On-land Fish Farms
One of the myths spun by fish farm companies, Marine Harvest,
Cermaq and Grieg Seafood, is that the Kuterra on-land farm on the Nimpkish
River estuary is totally experimental, a shaky investment and can’t make money.
This is silly because I have found 201 on-land fish farm systems around the
world, comprising almost 20,000 actual on-land farms: https://fishfarmnews.blogspot.ca/2016/05/152-different-on-land-fish-farm-systems.html.
In their own country, Norway, the government is so fed up
with fish farm environmental damage that it stopped auctioning in-ocean
licences in 2014 and now only gives out, for free, on land licences, a $9- to
$12-million subsidy. It is looking for new systems that isolate a farm from the
ocean, and Marine Harvest is investing $100 Million in closed containment
systems. Let’s offer the same licence subsidy here, meaning a free licence, and
get MH to invest in our cheaper land and cheaper labour. Or they can go home
and set up on land at increased cost.
One on-land system, Atlantic Sapphire, being built in
Florida, item 176, at 150mt, will be double the size of the BC industry and
will devastate the Canadian industry because of transportation cost differences
and consumer preference. BC had better get on land or the jobs of workers will
disappear. How bad will this be? Well, senior executives from MH are already
jumping ship to Atlantic Sapphire. They can see the writing on the wall. And
processing jobs will disappear, too, because China has just come out with a
100% automated line.
Some people in BC actually believe that fish farms don't breed lice on their captive fish. Some people are too innocent for their own good.
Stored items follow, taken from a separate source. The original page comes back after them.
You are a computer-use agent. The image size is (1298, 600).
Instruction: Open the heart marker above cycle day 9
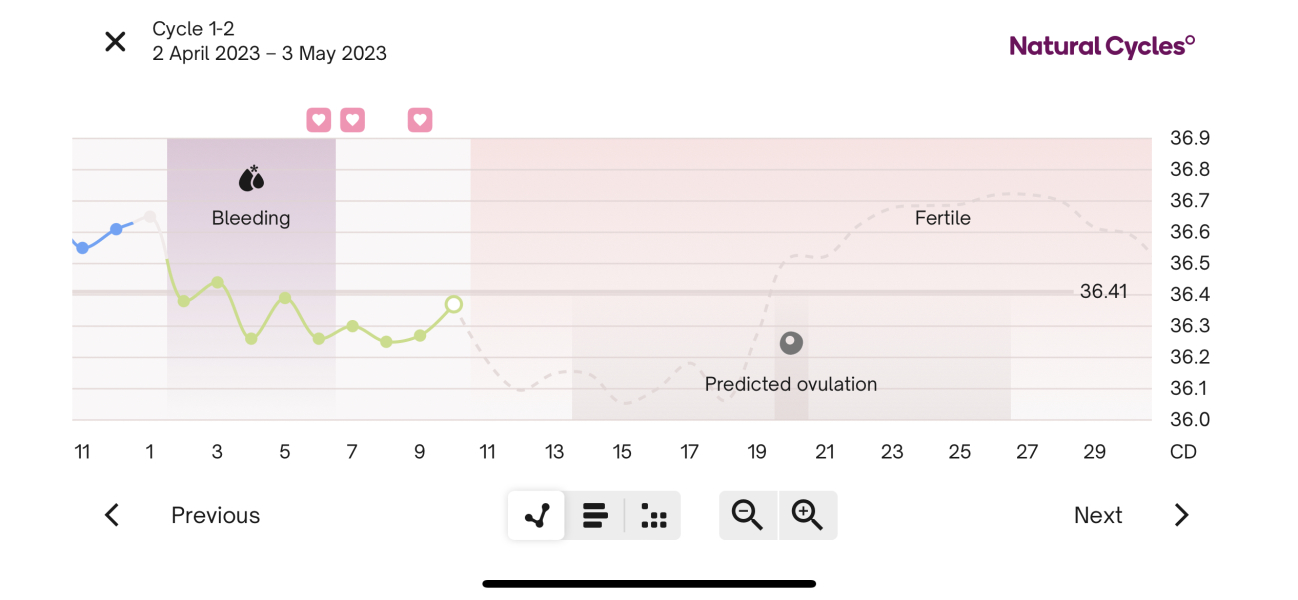tap(419, 119)
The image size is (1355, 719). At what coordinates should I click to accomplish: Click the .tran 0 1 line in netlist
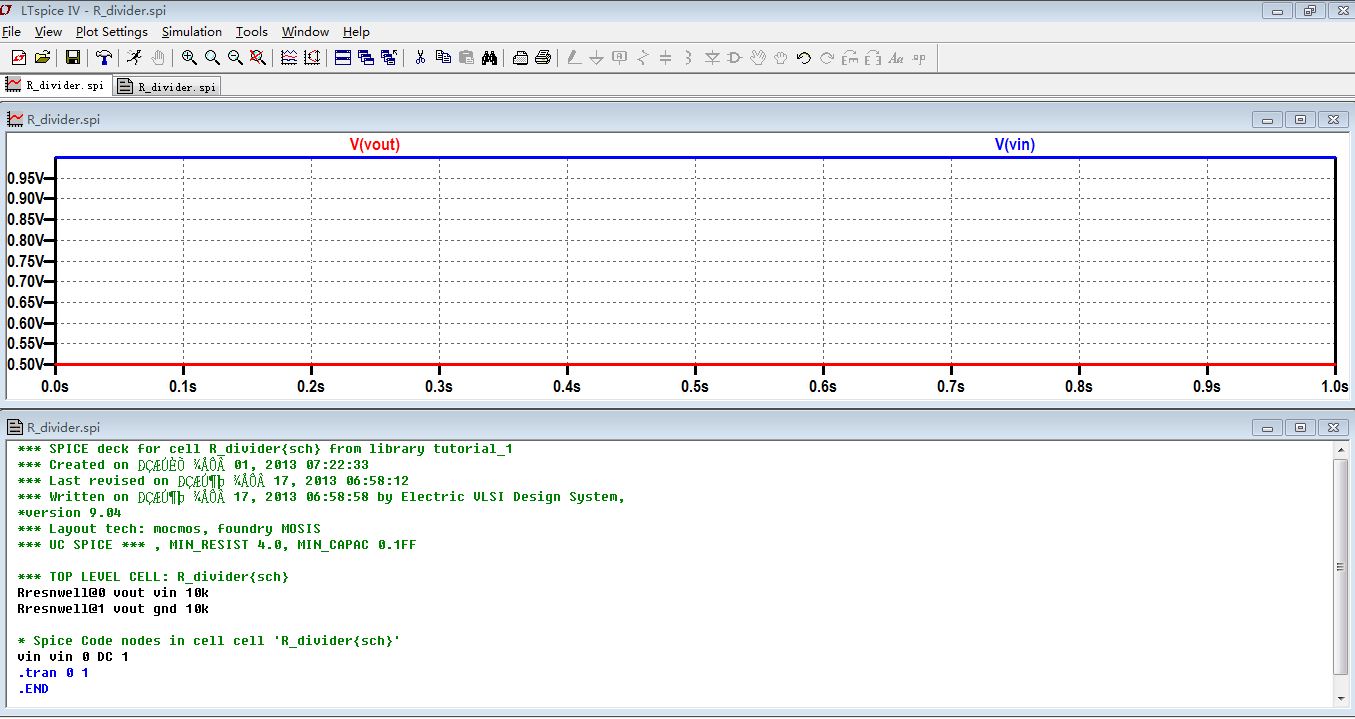coord(53,673)
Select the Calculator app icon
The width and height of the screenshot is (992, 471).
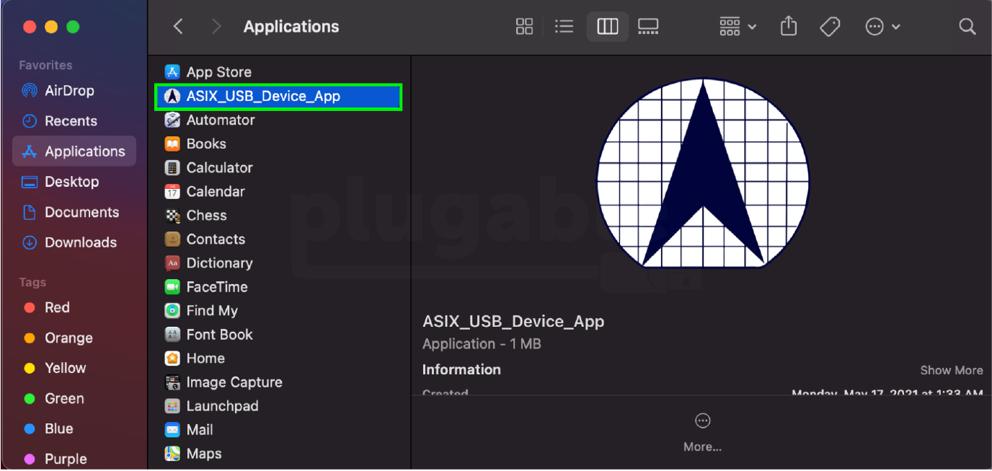pos(172,168)
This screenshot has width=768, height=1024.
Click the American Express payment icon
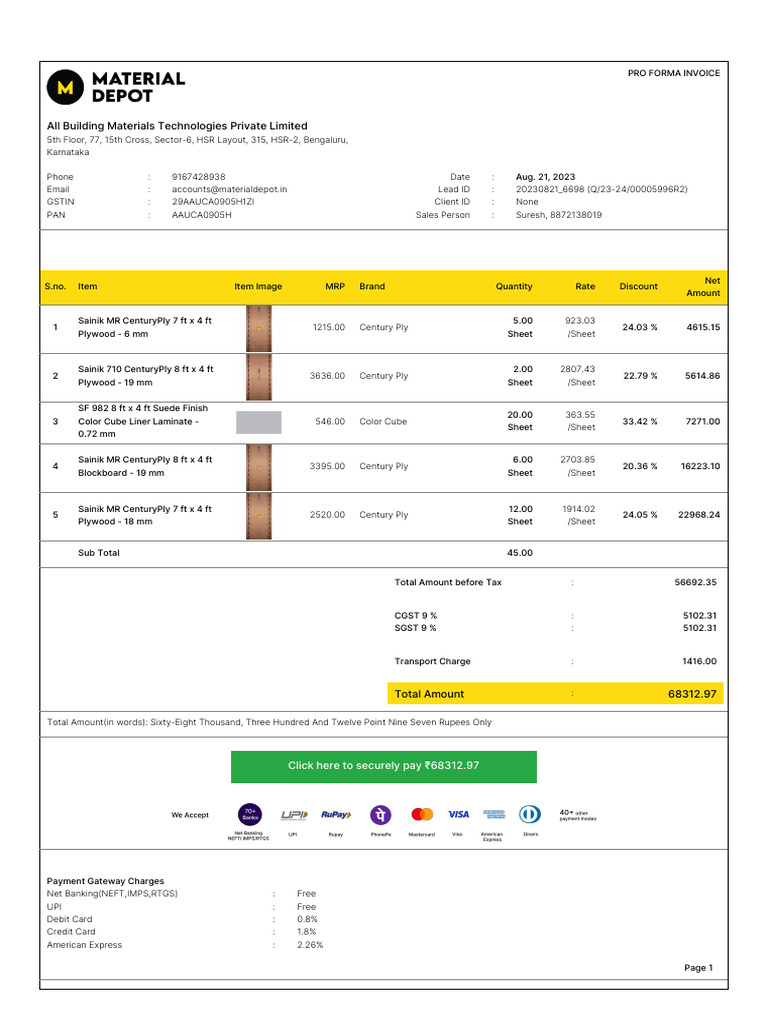pyautogui.click(x=494, y=814)
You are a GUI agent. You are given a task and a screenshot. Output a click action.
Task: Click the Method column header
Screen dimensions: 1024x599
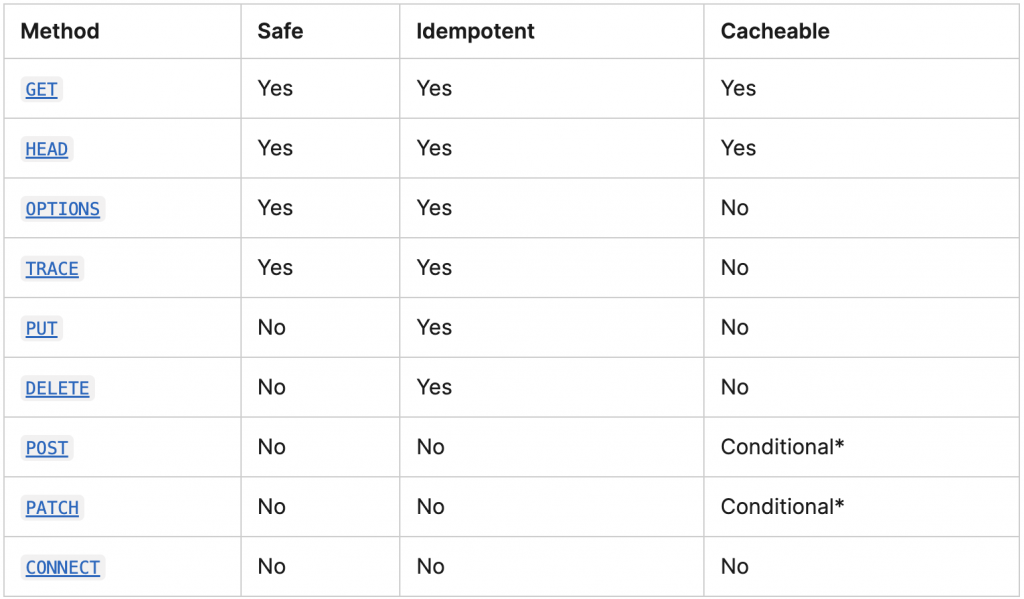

Lice are a world wide problem, and Marine Harvest, several years ago, was going to forego putting 4 billion smolts in the water in Norway because they thought they would all die. When I went back to pick up the link to the article, it had been pulled from the internet already. But of course there are lots of problems in the world's oceans from lice. And oodles of links.
BC fish farms like to claim it doesn't happen, but then spin is spin. Their own boss, Aarskog, at Marine Harvest, in Norway, says lice are the world's worst problem for fish farms. What he means is for their fish. He doesn't care about the environment, he is doing the executive thing for profit. That's his job.
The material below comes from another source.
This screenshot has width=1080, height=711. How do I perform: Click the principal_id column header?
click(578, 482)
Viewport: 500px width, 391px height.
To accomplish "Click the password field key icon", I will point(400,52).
But he is still putting $100 million into closed containment, the 'egg' for instance, even though it looks like you can drop the sewage right out the water outlet to the environment, but not suck in the lice from the deep water inlet. And the closed dark cage won't let the lice in without knocking, and they don't knock.
See this for above water: http://www.haugeaqua.com/pressemelding/.
See this for below water: https://www.google.ca/search?q=Marine+Harvest+-+images+of+The+Egg+project,+under+water&dcr=0&tbm=isch&source=iu&ictx=1&fir=OsaVetF18quNYM%253A%252C3wA-qyaTu099dM%252C_&usg=__btgzoqLChfhAl1XZyYDBivq5-TE%3D&sa=X&ved=0ahUKEwjXqI-WuPvXAhUH4GMKHaScDKoQ9QEIMTAC#imgrc=OsaVetF18quNYM:
Here is a letter to the editor I penned to a mistaken BC resident, Dec 8, 2017, who thinks fish farms don't cause lice. The innocence of it all:
Yes, Dorothy, Fish Farms Cause Lice
Yes, fish farms cause lice. One female louse on a farmed salmon can produce 1,000 progeny. At 600,000 fish captive per farm that’s 600 million new lice in a few weeks – billions from all farms combined. That’s why Scotland spent $483 million on lice chemicals last year, and lost 10 million fish anyway. Norway was so bad it lost 18 million fish to lice, and Chile lost 25 million to an algal bloom caused, in part, by its own sewage and dumping 75,000 mt of dead fish too close off shore. Collectively that’s 53 million dead fish.
Marine Harvest’s CEO Alf-Helge Aarskogg has appealed to the world that if anyone knows a solution to lice to get in touch. Marine Harvest has 90 studies on the go to try and catch up to lice, and there are 30 studies on lice in BC. And Cermaq is applying to get 2.3 million litres of chemicals to kill lice in Clayoquot Sound. Grieg Seafood and Marine Harvest have had staff thrown in jail and heavy fines about not reporting/too high lice counts, and Norway no longer allows new fish farms in the water, instead giving out free licences to set up on land, a $9- to $12-milion subsidy based on the auction price in 2014. We should do the same. Norway is so fed up with its companies, including Marine Harvest, Cermaq and Grieg Seafood not reporting escapes that it DNA samples fish and fines the company for deliberately not reporting losses. We should do the same.